> **Your assignment**
Nothing but the lines from the one containing "The width and" through the end of the entries below should appear in your answer, transcribed exactly; please drop the pictures.

Records shown Block Start

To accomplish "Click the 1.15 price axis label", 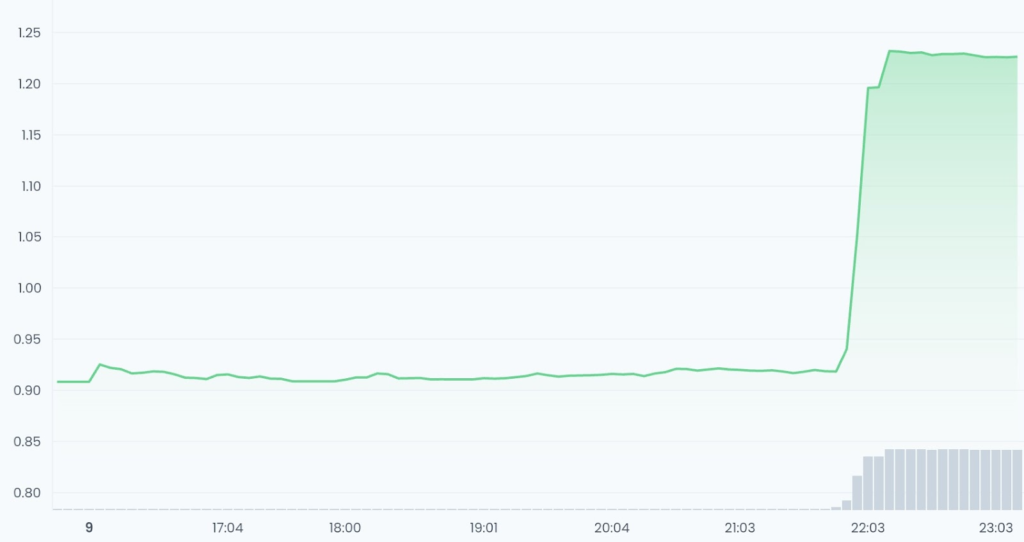I will 29,135.
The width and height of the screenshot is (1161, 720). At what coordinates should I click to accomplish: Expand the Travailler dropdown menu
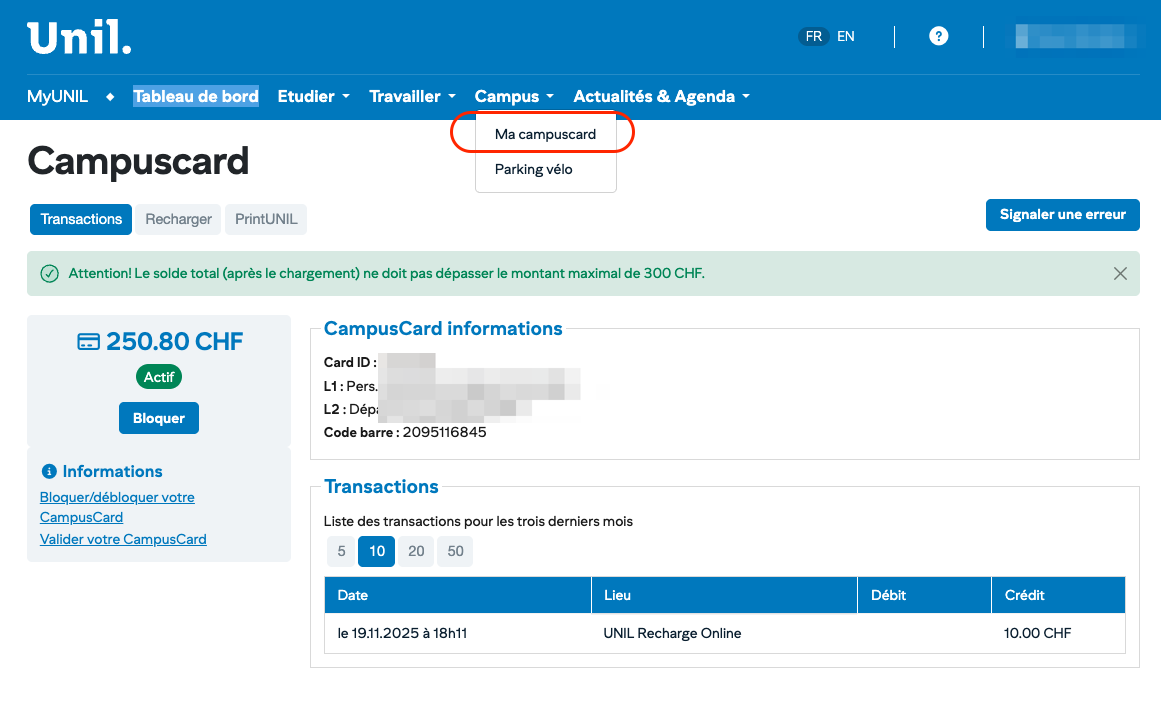tap(412, 97)
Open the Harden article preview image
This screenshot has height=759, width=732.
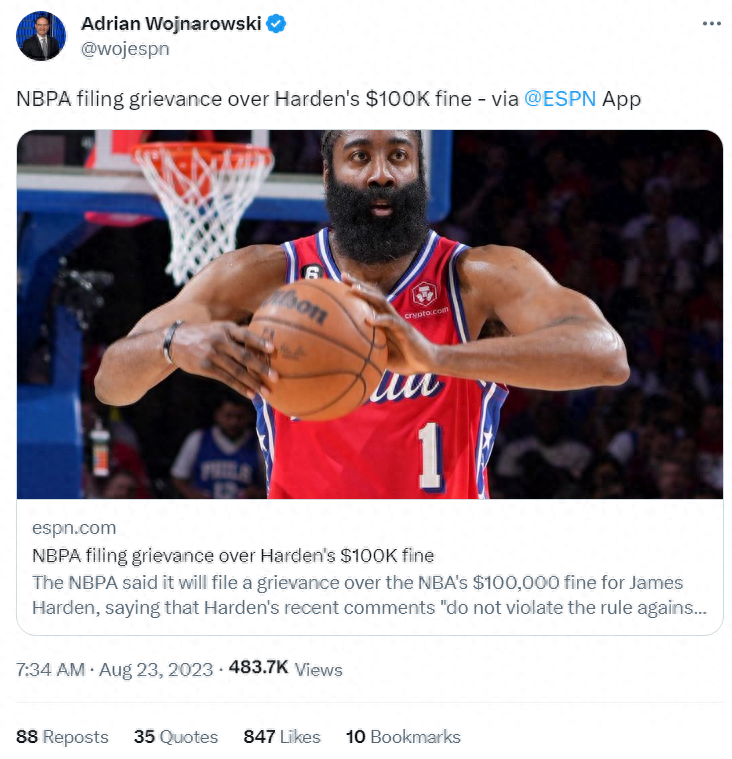click(x=370, y=314)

Records shown Block End

> **Task output**
The width and height of the screenshot is (1161, 720). At what coordinates should I click to accomplish: Expand the Travailler dropdown menu
tap(412, 97)
Open the Harden article preview image
This screenshot has height=759, width=732.
click(x=370, y=314)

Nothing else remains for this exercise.